Ia diduga melakukan pelecehan terhadap seorang remaja perempuan berusia 17 tahun berinisial P.G.S. di kantor Satlantas usai razia lalu lintas.
Sidang Komisi Kode Etik Profesi (KKEP) yang digelar di Polda NTT memutuskan dua sanksi: pernyataan perbuatan tercela dan pemecatan.
Kabidhumas Polda NTT, Kombes Pol Henry Novika Chandra, menyatakan bahwa tidak ada toleransi bagi pelanggaran bermoral seperti ini, apalagi menyangkut anak di bawah umur.
Ia menegaskan proses hukum berjalan sesuai peraturan yang berlaku, termasuk PP Nomor 1 Tahun 2003 dan Perpol Nomor 7 Tahun 2022. Tidak ditemukan faktor yang meringankan dalam kasus ini; pelanggar dinilai sadar penuh atas perbuatannya.

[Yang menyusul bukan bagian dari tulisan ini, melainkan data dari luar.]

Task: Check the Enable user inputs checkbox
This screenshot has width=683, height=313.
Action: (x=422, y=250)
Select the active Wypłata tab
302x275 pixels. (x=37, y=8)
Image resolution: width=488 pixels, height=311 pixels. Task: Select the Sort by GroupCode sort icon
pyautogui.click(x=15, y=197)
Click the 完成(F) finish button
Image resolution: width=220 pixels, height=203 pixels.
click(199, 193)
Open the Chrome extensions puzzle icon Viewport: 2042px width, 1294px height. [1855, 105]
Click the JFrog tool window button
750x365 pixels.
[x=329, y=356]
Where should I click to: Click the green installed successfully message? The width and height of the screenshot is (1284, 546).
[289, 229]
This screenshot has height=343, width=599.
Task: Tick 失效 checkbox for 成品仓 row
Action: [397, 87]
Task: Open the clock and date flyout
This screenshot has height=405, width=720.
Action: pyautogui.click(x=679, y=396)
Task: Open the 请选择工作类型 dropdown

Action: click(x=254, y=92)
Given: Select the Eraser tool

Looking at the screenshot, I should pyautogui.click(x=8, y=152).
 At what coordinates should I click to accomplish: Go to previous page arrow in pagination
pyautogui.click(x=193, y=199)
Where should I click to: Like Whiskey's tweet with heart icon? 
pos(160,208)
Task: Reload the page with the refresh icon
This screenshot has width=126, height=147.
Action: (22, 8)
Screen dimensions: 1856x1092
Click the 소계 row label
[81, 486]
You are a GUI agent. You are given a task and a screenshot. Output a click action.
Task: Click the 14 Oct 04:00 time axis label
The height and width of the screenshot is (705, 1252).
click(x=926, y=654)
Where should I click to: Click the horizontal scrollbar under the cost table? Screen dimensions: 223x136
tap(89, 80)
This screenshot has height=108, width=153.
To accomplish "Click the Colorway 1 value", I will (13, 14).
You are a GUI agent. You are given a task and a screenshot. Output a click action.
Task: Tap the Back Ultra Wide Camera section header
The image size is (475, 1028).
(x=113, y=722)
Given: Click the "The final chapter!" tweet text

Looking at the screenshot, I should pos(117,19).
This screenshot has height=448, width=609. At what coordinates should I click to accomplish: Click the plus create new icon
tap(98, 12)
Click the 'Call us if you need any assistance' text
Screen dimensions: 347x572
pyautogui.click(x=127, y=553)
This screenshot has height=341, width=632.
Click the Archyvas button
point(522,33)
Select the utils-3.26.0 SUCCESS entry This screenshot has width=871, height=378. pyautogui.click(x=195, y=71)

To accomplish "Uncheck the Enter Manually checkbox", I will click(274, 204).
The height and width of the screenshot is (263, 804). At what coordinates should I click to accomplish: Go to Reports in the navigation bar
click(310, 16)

Polda NTT berharap keputusan tegas ini menjadi peringatan keras bagi seluruh anggota Polri untuk menjaga INTEGRITAS, ETIKA, dan KEHORMATAN INSTITUSI.
“Kami tegakkan hukum bukan hanya kepada masyarakat, tapi juga di internal kami sendiri,” tegas Kombes Henry.